Мёртвый хватает живого (СИ)
Говорят, мама, сказала Софья, что есть типы женщин и типы мужчин… в общем, несовместимые. До того несовместимые, что у них даже детей не бывает. Ты мне это брось, сказала мама, типы-прототипы. Если ты в него влюбилась — значит, совместимые. Поверь мне: он сделает свой ход. Ты ещё удивишься. Мужчина, к которому подошла женщина, обязательно в неё влюбляется. Это закон. И в первую очередь он распространяется на так называемых несчастных, которые ходят с хмурыми лицами. Ты уже снилась своему красавчику, поверь.
И он мне, сказала Софья.
Ах ты, несчастная моя.

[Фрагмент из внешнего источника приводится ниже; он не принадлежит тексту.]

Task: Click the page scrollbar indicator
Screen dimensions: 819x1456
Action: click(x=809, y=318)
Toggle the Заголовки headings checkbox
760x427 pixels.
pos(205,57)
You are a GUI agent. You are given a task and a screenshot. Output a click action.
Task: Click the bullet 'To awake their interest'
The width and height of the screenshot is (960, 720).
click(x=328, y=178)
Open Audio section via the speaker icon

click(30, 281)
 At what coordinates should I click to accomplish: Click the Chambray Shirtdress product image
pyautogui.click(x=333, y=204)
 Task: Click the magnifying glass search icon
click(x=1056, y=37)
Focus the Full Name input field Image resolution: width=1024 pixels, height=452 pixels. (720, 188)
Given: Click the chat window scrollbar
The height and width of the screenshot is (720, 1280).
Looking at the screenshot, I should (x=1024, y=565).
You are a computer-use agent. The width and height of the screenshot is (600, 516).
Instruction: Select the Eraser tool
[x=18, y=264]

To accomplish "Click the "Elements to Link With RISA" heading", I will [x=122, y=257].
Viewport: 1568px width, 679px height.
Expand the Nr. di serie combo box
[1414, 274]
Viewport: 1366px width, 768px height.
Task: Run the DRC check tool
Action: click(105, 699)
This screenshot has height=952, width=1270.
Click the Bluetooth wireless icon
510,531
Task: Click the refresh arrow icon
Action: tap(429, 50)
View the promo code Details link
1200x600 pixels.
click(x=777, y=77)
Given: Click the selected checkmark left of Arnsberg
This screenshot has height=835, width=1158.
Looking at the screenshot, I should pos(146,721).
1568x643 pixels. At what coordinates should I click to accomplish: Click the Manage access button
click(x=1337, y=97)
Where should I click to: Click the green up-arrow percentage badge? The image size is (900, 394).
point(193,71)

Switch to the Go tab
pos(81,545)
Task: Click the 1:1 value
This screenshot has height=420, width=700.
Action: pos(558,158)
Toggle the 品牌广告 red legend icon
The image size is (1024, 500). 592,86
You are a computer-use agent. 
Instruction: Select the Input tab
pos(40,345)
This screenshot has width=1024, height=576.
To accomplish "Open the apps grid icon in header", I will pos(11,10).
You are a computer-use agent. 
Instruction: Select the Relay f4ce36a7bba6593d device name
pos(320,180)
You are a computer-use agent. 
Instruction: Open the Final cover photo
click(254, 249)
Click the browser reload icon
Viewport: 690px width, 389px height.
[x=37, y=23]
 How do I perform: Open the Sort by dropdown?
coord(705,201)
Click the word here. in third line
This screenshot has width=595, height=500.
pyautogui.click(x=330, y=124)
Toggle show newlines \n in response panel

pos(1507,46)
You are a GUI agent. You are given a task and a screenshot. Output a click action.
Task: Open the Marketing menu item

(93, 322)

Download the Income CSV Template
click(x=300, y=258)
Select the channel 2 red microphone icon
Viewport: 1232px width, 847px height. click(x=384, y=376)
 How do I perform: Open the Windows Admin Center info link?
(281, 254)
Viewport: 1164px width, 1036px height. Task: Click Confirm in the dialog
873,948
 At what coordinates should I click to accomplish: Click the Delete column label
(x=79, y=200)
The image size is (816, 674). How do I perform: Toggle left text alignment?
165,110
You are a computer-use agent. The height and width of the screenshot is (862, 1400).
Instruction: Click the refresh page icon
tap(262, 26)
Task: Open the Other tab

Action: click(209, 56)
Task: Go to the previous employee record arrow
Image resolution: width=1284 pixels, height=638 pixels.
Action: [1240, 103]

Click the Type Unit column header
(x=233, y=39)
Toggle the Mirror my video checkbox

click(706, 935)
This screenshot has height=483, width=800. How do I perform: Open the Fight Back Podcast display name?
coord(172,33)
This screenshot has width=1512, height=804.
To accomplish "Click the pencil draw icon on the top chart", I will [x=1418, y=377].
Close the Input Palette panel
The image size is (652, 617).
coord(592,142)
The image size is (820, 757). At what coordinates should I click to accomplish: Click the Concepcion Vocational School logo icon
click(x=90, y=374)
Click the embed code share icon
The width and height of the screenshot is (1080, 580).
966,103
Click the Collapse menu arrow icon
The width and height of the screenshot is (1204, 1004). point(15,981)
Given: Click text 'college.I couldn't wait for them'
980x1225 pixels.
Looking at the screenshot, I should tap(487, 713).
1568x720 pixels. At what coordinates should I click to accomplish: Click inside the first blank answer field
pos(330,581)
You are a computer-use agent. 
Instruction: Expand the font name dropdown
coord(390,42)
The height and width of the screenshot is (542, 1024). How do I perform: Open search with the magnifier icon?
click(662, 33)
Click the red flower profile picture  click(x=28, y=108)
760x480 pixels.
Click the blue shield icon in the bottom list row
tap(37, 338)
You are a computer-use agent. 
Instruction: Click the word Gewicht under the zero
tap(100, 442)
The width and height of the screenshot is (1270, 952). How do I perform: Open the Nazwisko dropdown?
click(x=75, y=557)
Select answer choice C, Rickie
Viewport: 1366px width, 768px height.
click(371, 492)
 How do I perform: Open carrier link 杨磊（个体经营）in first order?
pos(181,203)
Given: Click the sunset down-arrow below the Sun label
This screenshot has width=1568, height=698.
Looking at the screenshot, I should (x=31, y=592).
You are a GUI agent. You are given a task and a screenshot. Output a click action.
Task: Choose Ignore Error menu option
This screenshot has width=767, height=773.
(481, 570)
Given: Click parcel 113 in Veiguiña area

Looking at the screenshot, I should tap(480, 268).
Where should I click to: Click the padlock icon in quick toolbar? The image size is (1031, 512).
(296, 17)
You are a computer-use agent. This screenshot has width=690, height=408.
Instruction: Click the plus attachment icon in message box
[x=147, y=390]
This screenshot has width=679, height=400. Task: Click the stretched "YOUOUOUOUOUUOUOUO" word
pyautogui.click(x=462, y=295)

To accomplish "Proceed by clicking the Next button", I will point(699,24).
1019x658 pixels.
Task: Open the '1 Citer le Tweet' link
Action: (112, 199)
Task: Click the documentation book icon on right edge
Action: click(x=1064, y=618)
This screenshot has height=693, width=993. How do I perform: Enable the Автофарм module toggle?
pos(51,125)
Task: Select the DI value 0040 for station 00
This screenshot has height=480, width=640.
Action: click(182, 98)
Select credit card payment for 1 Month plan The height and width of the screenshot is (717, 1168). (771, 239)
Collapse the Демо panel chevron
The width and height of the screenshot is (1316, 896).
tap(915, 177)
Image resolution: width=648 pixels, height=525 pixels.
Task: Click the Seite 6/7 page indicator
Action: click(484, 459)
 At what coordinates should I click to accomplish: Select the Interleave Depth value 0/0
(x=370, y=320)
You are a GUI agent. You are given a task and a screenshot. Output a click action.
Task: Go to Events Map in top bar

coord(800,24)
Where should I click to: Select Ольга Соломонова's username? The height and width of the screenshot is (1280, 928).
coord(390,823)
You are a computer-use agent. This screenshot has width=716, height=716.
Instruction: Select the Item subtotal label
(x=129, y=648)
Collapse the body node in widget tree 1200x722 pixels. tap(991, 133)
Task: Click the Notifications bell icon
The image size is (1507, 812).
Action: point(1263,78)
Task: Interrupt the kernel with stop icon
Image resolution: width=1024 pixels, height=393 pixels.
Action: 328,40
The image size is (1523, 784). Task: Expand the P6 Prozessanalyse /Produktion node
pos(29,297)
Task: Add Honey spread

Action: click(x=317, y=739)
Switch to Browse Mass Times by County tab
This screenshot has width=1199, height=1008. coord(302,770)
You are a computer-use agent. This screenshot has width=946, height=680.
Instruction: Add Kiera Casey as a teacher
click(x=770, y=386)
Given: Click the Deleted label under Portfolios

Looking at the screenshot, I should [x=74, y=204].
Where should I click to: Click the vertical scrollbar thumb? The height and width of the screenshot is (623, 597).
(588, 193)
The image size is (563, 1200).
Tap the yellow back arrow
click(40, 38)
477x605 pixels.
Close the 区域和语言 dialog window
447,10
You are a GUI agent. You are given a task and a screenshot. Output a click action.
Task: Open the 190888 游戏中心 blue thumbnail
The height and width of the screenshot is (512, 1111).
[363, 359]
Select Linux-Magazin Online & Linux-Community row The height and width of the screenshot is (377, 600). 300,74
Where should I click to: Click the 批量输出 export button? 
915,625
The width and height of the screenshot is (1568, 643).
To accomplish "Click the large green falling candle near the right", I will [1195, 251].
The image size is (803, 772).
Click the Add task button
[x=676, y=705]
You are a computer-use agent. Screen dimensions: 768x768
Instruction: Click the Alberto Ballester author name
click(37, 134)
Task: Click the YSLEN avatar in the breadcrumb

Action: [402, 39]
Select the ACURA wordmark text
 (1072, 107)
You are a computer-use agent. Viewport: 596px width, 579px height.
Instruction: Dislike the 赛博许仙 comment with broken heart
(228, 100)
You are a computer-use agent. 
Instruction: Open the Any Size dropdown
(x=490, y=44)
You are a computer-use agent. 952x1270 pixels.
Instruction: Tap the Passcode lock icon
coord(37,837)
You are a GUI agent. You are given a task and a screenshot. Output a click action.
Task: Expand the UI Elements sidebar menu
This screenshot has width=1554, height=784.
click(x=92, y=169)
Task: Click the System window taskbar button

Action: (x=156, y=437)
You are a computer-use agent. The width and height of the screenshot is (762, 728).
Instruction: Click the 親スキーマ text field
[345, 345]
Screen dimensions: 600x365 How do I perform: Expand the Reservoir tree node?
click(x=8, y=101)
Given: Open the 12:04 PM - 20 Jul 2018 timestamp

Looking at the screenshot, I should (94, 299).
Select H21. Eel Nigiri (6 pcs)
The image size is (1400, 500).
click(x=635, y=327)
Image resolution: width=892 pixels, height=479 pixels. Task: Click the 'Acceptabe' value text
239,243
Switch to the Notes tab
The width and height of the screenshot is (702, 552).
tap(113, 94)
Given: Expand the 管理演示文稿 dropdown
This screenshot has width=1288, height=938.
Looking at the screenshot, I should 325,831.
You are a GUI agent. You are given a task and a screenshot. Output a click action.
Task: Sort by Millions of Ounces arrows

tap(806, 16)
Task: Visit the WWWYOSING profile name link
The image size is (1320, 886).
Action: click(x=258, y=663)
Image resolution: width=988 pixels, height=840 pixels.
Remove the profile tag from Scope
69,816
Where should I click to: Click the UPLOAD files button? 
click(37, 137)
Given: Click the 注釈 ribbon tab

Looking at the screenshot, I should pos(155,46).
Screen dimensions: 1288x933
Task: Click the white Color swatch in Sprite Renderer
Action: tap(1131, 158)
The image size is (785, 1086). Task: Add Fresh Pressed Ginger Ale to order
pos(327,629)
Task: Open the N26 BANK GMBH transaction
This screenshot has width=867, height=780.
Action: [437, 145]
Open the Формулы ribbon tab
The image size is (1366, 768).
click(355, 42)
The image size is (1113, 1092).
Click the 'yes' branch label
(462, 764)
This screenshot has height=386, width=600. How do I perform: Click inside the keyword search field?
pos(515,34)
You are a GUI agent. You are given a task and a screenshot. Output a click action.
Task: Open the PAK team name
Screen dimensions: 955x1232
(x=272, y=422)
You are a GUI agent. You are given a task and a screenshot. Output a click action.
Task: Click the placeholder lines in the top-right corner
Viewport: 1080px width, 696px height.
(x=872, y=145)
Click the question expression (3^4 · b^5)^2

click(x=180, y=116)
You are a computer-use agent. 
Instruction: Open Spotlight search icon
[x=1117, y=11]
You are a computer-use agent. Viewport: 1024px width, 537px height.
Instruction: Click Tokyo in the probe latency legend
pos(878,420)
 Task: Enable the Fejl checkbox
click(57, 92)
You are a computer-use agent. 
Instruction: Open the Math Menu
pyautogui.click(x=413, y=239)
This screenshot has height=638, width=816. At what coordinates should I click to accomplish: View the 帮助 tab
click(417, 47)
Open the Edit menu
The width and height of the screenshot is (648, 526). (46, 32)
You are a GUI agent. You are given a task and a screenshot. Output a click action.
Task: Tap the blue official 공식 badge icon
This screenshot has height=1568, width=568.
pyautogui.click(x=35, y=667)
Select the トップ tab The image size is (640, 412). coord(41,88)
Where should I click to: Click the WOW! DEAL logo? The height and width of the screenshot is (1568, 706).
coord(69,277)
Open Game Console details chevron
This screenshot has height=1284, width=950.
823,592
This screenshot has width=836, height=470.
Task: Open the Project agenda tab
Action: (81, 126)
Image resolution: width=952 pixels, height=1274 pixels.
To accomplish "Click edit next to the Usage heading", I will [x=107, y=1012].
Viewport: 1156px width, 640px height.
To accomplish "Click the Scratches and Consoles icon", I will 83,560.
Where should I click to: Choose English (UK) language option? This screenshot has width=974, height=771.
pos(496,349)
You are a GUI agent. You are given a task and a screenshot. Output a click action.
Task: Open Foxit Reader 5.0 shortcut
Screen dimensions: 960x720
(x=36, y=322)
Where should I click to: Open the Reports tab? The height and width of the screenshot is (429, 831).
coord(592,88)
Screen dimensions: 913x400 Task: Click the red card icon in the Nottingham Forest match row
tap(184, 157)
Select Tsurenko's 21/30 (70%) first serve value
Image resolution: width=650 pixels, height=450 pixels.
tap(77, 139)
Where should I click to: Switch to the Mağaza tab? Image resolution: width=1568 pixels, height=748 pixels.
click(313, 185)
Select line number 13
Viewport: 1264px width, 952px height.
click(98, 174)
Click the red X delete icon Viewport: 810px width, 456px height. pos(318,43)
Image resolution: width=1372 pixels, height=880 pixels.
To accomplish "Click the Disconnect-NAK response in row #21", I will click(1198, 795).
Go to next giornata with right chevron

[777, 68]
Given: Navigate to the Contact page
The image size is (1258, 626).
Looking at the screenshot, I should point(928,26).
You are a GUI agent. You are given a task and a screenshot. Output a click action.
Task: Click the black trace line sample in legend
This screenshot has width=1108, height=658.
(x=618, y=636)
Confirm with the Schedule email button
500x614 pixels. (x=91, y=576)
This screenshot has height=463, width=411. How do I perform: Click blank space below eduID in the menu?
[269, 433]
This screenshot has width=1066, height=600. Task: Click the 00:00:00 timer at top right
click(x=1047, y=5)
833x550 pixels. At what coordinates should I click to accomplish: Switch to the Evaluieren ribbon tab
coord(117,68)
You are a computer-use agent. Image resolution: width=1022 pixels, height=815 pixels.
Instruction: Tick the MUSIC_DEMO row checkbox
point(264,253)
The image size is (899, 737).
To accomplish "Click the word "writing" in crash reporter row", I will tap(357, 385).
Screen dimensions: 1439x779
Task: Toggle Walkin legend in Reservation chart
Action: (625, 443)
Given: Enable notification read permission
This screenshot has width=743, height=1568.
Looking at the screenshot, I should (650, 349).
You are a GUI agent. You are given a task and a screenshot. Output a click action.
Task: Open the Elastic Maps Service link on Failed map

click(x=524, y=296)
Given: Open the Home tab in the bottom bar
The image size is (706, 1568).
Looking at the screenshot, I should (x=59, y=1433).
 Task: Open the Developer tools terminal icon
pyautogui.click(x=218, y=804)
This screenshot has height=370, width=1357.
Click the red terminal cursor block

Съезди в «Камелию» в его смену — и он твой. Только не говори ему, что ты ради него с блокнотом. Не порть себе праздник. Дождись, когда он скажет тебе то, что хочет сказать. Потом выдавай про блокнот и всю историю своей временно неразделённой страсти.
Завтра суббота, и я поеду.
И она поехала. Без блокнота и ручки, а как обыкновенная покупательница. Взяла тележку и стала класть туда с полок то и это, думая: а что бы купил он? И видя его у молочки. Ждал ли он её? Поворачивался ли ко входу в зал? Думал ли что-то о ней? Хорошо думал — или не хорошо? Наконец, влюбился ли он в неё? Не ошиблась ли мама? Но мама так редко ошибается. Да нет, мама вовсе не ошибается. Значит, он влюбился. Она заразила его. Собою. Нет, это постельное слово — собою. Она хотела бы так сказать: любовью.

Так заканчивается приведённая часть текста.